Code Generation for Cryptographic Kernels using Multi-word Modular Arithmetic on GPU
Naifeng Zhang, Franz Franchetti
TL;DR
This work addresses the prohibitive cost of large-integer arithmetic in FHE and ZKPs by introducing multi-word modular arithmetic (MoMA), a formal framework that decomposes large bit-width operations into native machine-word arithmetic. A rewrite-system-based code generator, implemented in SPIRAL and integrated with NTTX, automatically transforms computations on large data types into sequences of operations on smaller types, enabling GPU-targeted kernels. Empirical results show MoMA-based BLAS kernels outperform state-of-the-art multi-precision libraries by orders of magnitude, while MoMA-based NTTs achieve near-ASIC performance on commodity GPUs across 128–1024 bit widths. The approach promises substantial practical impact by enabling efficient cryptographic kernels at larger bit-widths, with potential to reshape the design of future cryptographic software and hardware co-design.
Abstract
Fully homomorphic encryption (FHE) and zero-knowledge proofs (ZKPs) are emerging as solutions for data security in distributed environments. However, the widespread adoption of these encryption techniques is hindered by their significant computational overhead, primarily resulting from core cryptographic operations that involve large integer arithmetic. This paper presents a formalization of multi-word modular arithmetic (MoMA), which breaks down large bit-width integer arithmetic into operations on machine words.
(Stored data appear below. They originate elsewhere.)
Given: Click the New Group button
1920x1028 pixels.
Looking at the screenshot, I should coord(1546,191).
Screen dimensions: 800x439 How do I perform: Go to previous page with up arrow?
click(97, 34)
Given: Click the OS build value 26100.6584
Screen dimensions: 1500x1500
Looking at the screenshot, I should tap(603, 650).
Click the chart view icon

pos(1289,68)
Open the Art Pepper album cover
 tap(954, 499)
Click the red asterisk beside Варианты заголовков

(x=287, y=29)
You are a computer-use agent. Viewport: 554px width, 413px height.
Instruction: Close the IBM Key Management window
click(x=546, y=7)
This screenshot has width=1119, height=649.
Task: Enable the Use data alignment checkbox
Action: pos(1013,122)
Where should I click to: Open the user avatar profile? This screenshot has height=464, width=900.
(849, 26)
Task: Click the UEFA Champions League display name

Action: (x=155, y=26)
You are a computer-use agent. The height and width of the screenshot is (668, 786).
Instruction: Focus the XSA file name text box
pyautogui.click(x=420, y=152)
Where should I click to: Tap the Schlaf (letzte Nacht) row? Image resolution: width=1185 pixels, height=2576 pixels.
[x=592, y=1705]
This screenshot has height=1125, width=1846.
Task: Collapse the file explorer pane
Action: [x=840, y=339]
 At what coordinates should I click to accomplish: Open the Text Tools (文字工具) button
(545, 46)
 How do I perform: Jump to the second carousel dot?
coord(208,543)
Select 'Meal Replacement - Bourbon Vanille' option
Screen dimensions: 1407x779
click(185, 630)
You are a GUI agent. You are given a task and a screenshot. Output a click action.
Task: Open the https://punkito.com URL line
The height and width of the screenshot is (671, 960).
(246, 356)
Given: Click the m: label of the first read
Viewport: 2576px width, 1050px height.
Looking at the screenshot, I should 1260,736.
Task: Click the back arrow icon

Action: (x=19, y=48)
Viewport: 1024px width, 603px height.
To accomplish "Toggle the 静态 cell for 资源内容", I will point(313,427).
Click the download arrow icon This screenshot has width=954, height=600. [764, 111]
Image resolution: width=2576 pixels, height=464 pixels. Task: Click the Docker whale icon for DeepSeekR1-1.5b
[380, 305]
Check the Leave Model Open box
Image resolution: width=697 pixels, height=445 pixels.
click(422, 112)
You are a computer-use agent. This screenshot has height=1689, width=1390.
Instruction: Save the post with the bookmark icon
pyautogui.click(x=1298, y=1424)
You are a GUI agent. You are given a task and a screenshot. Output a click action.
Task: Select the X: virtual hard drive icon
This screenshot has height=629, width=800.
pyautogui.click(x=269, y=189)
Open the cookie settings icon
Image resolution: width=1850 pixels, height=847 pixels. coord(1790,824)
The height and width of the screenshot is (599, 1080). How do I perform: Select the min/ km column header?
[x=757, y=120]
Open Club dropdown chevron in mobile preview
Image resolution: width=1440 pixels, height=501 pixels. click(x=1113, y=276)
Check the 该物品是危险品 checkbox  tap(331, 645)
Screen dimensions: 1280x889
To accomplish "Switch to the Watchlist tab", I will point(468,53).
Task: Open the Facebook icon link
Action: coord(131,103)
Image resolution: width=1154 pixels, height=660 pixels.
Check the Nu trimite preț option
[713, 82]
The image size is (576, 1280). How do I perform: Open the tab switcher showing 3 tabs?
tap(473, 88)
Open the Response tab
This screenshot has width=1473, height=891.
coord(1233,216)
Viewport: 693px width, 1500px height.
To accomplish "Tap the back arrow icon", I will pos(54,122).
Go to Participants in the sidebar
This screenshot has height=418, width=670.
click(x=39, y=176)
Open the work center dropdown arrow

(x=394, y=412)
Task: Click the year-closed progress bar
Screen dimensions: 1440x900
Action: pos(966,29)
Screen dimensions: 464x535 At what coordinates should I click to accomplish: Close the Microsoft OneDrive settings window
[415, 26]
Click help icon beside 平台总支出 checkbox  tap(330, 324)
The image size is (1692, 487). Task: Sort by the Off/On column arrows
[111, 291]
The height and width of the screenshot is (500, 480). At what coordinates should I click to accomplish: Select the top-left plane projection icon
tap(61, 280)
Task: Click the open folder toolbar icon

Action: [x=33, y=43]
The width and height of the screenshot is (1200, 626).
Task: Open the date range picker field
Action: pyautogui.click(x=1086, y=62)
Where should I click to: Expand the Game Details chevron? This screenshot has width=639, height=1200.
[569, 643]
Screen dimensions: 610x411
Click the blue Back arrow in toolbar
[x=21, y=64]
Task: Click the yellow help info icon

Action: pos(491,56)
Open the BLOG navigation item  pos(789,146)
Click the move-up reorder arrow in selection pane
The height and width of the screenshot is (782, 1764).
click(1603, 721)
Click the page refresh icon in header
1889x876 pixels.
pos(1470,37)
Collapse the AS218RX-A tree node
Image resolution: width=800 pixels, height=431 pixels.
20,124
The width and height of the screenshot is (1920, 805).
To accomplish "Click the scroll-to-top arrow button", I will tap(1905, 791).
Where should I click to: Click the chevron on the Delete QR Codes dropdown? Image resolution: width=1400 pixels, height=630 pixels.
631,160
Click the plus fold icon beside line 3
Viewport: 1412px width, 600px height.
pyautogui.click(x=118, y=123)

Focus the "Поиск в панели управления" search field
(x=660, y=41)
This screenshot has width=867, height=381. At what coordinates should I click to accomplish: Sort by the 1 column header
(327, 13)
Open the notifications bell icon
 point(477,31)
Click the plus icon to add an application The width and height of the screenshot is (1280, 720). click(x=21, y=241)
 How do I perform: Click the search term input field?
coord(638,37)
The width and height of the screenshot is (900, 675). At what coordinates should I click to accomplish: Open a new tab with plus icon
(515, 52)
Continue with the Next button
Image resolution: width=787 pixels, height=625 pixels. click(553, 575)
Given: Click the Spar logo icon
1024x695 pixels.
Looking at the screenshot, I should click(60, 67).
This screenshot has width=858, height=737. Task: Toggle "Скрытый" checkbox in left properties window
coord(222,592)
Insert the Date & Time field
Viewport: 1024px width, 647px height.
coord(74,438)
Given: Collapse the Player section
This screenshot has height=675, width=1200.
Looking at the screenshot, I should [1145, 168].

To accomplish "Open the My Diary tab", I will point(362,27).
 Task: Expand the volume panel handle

We further develop a rewrite system that implements MoMA through recursive rewriting of data types, designed for compatibility with compiler infrastructures and code generators. We evaluate MoMA by generating cryptographic kernels, including basic linear algebra subprogram (BLAS) operations and the number theoretic transform (NTT), targeting various GPUs. Our MoMA-based BLAS operations outperform state-of-the-art multi-precision libraries by orders of magnitude, and MoMA-based NTTs achieve near-ASIC performance on commodity GPUs.